» **RECORDS SUPPLIED**

════════

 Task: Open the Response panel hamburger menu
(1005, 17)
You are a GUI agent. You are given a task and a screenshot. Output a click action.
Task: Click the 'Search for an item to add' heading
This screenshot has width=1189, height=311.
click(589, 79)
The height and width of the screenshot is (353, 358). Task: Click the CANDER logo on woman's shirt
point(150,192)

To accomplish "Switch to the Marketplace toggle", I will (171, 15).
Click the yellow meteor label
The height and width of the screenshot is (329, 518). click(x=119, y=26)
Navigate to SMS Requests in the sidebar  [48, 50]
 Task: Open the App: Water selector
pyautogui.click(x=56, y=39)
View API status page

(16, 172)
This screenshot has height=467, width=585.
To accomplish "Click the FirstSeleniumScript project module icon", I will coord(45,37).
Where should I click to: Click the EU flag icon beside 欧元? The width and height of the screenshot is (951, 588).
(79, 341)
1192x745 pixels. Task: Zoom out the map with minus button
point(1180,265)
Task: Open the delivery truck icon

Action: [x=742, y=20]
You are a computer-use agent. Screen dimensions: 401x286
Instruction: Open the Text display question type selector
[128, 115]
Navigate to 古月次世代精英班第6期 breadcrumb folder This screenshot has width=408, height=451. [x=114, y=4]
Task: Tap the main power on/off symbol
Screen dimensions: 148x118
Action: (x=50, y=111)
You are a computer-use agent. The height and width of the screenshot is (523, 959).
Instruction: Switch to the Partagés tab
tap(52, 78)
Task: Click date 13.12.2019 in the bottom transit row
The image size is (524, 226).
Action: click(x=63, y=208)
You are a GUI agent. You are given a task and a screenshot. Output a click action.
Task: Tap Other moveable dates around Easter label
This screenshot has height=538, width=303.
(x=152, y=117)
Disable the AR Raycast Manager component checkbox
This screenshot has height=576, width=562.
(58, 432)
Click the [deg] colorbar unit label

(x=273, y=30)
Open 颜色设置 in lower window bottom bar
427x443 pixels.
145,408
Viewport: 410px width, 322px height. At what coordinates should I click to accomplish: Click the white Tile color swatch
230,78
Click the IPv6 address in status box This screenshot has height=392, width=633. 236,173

════════

» **WORK INSTRUCTIONS**
Reproduce every one of the records above verbatim, line for line.

» **RESPONSE TO THIS EXERCISE**
 Task: Open the Response panel hamburger menu
(1005, 17)
You are a GUI agent. You are given a task and a screenshot. Output a click action.
Task: Click the 'Search for an item to add' heading
This screenshot has width=1189, height=311.
click(589, 79)
The height and width of the screenshot is (353, 358). Task: Click the CANDER logo on woman's shirt
point(150,192)

To accomplish "Switch to the Marketplace toggle", I will (171, 15).
Click the yellow meteor label
The height and width of the screenshot is (329, 518). click(x=119, y=26)
Navigate to SMS Requests in the sidebar  [48, 50]
 Task: Open the App: Water selector
pyautogui.click(x=56, y=39)
View API status page

(16, 172)
This screenshot has height=467, width=585.
To accomplish "Click the FirstSeleniumScript project module icon", I will coord(45,37).
Where should I click to: Click the EU flag icon beside 欧元? The width and height of the screenshot is (951, 588).
(79, 341)
1192x745 pixels. Task: Zoom out the map with minus button
point(1180,265)
Task: Open the delivery truck icon

Action: [x=742, y=20]
You are a computer-use agent. Screen dimensions: 401x286
Instruction: Open the Text display question type selector
[128, 115]
Navigate to 古月次世代精英班第6期 breadcrumb folder This screenshot has width=408, height=451. [x=114, y=4]
Task: Tap the main power on/off symbol
Screen dimensions: 148x118
Action: (x=50, y=111)
You are a computer-use agent. The height and width of the screenshot is (523, 959).
Instruction: Switch to the Partagés tab
tap(52, 78)
Task: Click date 13.12.2019 in the bottom transit row
The image size is (524, 226).
Action: click(x=63, y=208)
You are a GUI agent. You are given a task and a screenshot. Output a click action.
Task: Tap Other moveable dates around Easter label
This screenshot has height=538, width=303.
(x=152, y=117)
Disable the AR Raycast Manager component checkbox
This screenshot has height=576, width=562.
(58, 432)
Click the [deg] colorbar unit label

(x=273, y=30)
Open 颜色设置 in lower window bottom bar
427x443 pixels.
145,408
Viewport: 410px width, 322px height. At what coordinates should I click to accomplish: Click the white Tile color swatch
230,78
Click the IPv6 address in status box This screenshot has height=392, width=633. 236,173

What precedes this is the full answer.